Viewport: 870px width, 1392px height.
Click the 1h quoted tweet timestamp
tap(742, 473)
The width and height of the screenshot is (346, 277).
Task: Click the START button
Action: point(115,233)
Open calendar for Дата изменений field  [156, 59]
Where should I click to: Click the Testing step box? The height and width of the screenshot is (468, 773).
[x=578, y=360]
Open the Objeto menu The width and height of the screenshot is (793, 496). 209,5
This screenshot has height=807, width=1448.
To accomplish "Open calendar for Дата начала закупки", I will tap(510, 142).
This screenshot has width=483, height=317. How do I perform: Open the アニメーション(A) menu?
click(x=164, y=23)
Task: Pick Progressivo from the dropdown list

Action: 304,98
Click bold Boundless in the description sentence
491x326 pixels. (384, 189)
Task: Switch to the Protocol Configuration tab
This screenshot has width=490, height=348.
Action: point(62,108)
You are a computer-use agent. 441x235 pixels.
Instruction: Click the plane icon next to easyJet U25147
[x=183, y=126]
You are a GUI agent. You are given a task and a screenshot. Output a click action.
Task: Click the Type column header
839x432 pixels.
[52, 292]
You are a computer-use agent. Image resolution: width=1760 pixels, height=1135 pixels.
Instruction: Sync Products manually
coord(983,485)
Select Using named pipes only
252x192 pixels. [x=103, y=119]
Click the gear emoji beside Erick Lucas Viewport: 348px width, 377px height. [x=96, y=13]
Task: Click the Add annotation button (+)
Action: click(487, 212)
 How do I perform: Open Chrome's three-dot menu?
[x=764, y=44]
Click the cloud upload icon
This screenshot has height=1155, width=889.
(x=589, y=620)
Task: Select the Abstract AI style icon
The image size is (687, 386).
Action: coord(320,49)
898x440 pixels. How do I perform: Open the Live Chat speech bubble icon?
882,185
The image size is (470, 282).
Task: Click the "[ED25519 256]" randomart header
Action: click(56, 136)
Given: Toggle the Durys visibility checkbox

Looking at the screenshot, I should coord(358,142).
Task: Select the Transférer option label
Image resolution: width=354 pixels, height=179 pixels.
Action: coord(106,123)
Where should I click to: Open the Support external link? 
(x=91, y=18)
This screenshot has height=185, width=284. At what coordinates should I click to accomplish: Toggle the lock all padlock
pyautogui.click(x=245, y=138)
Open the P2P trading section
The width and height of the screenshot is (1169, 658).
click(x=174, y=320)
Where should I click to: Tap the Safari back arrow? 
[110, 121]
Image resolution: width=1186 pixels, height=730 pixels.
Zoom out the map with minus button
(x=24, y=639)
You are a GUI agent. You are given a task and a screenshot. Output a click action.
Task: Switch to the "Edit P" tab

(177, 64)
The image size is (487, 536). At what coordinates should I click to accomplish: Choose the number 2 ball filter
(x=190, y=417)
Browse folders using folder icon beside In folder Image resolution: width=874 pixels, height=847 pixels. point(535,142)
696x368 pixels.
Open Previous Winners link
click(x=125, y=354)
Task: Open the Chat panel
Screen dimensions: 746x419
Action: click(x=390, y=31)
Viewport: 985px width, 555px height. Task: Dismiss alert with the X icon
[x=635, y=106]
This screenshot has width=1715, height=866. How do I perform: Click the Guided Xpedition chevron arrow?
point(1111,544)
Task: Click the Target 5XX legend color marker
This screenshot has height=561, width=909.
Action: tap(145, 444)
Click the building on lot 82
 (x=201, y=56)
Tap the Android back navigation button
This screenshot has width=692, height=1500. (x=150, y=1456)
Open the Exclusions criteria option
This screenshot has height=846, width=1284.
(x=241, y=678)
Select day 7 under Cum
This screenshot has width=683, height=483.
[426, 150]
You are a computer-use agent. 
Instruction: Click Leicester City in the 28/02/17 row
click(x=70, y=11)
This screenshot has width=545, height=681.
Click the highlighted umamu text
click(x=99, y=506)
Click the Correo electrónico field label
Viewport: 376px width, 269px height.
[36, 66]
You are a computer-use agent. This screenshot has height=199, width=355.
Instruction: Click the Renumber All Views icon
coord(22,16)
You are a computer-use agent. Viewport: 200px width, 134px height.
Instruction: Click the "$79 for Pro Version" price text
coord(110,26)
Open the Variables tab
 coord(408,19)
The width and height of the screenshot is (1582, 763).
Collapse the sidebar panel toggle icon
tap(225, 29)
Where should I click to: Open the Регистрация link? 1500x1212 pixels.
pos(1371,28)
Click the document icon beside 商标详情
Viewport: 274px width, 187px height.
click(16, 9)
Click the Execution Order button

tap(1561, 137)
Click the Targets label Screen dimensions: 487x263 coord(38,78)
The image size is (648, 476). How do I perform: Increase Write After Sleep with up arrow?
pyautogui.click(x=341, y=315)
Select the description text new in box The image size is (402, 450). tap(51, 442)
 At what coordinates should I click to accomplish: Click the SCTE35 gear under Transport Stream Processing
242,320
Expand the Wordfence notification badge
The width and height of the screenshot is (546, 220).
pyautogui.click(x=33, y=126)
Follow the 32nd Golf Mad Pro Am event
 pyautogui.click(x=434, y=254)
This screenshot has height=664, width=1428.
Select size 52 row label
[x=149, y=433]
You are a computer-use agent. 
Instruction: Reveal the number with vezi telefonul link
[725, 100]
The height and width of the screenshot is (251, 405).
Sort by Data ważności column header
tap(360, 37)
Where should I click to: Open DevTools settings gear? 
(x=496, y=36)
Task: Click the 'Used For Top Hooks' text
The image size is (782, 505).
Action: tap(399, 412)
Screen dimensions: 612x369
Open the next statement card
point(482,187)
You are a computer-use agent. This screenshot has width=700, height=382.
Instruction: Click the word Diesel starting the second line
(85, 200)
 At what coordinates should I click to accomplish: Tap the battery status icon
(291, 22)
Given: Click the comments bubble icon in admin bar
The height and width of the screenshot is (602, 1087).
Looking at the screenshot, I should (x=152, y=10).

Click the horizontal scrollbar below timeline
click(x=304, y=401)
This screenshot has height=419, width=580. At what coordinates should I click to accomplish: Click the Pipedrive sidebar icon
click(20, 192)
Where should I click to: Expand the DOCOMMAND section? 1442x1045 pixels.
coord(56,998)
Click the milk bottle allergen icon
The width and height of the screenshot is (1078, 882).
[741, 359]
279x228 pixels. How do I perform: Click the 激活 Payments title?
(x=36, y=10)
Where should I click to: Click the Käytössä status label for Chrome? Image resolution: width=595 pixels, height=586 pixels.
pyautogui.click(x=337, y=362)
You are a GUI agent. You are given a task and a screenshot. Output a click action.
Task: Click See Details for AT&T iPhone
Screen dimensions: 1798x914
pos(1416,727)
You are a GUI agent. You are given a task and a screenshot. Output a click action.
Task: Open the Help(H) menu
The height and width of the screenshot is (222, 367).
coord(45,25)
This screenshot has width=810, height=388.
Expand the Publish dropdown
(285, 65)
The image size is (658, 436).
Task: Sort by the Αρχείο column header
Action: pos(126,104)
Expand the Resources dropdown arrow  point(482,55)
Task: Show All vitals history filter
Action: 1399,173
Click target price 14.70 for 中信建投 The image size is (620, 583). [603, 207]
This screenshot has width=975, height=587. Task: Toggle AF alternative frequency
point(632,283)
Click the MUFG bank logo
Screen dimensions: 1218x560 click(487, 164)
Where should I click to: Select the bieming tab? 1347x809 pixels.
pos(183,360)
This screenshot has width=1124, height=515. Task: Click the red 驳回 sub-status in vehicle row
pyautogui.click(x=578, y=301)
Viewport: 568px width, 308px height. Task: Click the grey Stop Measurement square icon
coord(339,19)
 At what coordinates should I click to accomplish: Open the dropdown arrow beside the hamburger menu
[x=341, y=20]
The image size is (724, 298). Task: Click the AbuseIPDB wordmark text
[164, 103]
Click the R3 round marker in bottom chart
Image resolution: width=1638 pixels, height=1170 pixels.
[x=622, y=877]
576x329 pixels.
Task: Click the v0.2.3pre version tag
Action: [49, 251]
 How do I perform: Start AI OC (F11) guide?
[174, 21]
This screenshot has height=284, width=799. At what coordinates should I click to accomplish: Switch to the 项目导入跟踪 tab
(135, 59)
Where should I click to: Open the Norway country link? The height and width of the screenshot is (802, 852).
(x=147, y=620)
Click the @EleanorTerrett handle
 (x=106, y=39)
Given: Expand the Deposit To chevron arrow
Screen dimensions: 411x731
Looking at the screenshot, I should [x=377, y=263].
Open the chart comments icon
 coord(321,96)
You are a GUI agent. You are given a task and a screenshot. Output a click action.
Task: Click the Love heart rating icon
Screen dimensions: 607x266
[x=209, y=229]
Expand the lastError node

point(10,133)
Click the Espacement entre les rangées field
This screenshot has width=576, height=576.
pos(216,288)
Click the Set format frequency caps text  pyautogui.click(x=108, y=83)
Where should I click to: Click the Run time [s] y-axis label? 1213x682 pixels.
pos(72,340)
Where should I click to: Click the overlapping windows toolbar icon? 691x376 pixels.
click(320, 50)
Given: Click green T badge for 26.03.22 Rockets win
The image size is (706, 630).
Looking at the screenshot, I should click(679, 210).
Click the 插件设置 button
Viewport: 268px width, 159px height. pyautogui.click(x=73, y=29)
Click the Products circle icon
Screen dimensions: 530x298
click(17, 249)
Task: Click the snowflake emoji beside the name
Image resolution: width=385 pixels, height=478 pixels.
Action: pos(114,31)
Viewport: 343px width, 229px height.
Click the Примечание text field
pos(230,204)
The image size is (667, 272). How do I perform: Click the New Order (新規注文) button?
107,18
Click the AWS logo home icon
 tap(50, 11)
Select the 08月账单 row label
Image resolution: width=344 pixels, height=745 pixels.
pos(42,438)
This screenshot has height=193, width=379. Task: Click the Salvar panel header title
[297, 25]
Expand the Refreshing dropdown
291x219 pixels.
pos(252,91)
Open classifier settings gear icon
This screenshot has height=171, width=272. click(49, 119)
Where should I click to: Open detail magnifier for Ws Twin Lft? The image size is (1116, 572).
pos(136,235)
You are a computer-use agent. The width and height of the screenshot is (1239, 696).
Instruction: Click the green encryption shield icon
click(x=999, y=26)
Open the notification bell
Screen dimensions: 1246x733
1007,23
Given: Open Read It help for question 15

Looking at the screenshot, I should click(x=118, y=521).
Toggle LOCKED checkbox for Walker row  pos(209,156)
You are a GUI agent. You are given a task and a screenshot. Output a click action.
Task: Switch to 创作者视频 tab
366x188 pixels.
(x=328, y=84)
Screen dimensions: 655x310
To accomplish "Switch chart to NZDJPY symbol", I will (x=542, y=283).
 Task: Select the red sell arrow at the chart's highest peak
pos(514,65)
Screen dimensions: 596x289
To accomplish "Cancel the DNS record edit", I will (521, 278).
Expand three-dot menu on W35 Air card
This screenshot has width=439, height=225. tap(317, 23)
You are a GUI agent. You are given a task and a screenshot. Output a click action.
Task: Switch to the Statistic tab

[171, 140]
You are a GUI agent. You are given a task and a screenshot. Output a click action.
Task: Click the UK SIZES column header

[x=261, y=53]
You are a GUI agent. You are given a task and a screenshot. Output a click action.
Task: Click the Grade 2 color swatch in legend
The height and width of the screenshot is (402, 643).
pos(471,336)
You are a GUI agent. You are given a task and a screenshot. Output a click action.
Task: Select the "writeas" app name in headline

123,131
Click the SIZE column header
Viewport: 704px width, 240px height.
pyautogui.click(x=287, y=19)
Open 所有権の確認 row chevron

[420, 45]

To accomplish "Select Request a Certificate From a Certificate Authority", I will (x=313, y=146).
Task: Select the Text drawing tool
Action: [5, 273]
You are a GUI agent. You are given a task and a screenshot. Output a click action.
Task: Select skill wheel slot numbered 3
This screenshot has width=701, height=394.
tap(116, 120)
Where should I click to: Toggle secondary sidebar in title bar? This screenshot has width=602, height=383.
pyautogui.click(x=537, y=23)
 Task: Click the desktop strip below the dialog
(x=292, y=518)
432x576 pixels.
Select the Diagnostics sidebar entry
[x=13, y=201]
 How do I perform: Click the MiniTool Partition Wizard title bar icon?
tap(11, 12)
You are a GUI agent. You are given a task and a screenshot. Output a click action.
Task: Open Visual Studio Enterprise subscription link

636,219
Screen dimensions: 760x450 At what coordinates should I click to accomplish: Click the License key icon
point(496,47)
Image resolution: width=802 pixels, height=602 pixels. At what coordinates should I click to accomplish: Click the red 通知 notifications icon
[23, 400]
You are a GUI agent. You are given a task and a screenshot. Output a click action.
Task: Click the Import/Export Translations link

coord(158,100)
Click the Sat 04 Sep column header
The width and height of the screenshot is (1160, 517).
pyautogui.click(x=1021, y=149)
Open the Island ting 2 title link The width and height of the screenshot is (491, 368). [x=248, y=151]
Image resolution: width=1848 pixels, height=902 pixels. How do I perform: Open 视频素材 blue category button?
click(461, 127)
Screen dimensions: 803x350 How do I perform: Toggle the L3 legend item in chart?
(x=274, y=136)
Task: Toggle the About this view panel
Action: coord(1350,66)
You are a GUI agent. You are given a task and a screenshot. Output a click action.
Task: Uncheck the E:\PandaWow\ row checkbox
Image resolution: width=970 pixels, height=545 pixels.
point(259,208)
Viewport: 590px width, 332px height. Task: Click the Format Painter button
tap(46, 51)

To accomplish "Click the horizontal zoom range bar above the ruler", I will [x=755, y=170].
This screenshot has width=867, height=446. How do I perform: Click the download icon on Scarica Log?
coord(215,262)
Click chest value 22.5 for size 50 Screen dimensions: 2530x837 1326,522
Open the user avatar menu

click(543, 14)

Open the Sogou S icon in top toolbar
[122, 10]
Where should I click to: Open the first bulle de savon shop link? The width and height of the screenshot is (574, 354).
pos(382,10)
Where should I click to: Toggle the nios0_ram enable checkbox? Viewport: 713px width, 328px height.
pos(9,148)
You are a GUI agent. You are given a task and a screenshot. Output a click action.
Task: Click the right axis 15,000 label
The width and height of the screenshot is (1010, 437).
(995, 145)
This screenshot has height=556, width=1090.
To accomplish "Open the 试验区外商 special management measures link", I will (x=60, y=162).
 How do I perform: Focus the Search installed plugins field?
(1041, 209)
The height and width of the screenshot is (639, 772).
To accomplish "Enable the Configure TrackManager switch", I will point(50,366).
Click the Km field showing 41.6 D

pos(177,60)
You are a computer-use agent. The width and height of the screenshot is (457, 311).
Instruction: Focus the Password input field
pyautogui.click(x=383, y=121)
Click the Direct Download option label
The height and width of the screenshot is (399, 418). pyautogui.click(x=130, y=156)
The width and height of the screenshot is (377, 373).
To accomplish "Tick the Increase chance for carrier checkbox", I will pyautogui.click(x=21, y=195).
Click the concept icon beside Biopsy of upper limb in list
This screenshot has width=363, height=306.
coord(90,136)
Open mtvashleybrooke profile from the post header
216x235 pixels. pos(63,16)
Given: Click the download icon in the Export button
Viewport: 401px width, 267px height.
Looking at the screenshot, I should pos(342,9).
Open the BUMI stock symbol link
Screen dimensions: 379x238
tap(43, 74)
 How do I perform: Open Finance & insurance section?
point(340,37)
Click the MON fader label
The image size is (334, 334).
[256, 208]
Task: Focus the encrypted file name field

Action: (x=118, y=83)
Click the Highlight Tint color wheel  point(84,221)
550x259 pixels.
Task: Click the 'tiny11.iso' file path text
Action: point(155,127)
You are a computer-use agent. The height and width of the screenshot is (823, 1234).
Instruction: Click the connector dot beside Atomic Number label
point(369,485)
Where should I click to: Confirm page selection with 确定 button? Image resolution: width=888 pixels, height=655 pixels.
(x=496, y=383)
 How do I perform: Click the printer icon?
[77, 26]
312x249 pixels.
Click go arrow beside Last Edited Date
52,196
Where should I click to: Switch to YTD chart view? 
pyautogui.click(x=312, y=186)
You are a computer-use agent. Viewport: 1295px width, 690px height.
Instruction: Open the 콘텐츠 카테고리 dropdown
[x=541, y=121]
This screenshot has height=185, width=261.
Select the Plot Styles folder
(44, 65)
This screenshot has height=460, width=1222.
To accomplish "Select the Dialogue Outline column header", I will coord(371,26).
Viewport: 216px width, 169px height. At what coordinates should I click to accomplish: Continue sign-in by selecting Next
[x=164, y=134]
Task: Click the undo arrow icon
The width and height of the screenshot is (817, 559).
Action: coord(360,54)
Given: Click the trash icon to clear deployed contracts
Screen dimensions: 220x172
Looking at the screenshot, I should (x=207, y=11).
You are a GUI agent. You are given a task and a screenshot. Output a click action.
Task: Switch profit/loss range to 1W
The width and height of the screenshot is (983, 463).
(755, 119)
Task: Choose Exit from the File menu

_____

Assignment: Scan the listing above for the line that has "This screenshot has height=807, width=1448.", then copy exactly from that line through the line that has "Click the cloud upload icon".

Your solution:
This screenshot has height=807, width=1448.
To accomplish "Open calendar for Дата начала закупки", I will tap(510, 142).
This screenshot has width=483, height=317. How do I perform: Open the アニメーション(A) menu?
click(x=164, y=23)
Task: Pick Progressivo from the dropdown list

Action: 304,98
Click bold Boundless in the description sentence
491x326 pixels. (384, 189)
Task: Switch to the Protocol Configuration tab
This screenshot has width=490, height=348.
Action: point(62,108)
You are a computer-use agent. 441x235 pixels.
Instruction: Click the plane icon next to easyJet U25147
[x=183, y=126]
You are a GUI agent. You are given a task and a screenshot. Output a click action.
Task: Click the Type column header
839x432 pixels.
[52, 292]
You are a computer-use agent. Image resolution: width=1760 pixels, height=1135 pixels.
Instruction: Sync Products manually
coord(983,485)
Select Using named pipes only
252x192 pixels. [x=103, y=119]
Click the gear emoji beside Erick Lucas Viewport: 348px width, 377px height. [x=96, y=13]
Task: Click the Add annotation button (+)
Action: click(487, 212)
 How do I perform: Open Chrome's three-dot menu?
[x=764, y=44]
Click the cloud upload icon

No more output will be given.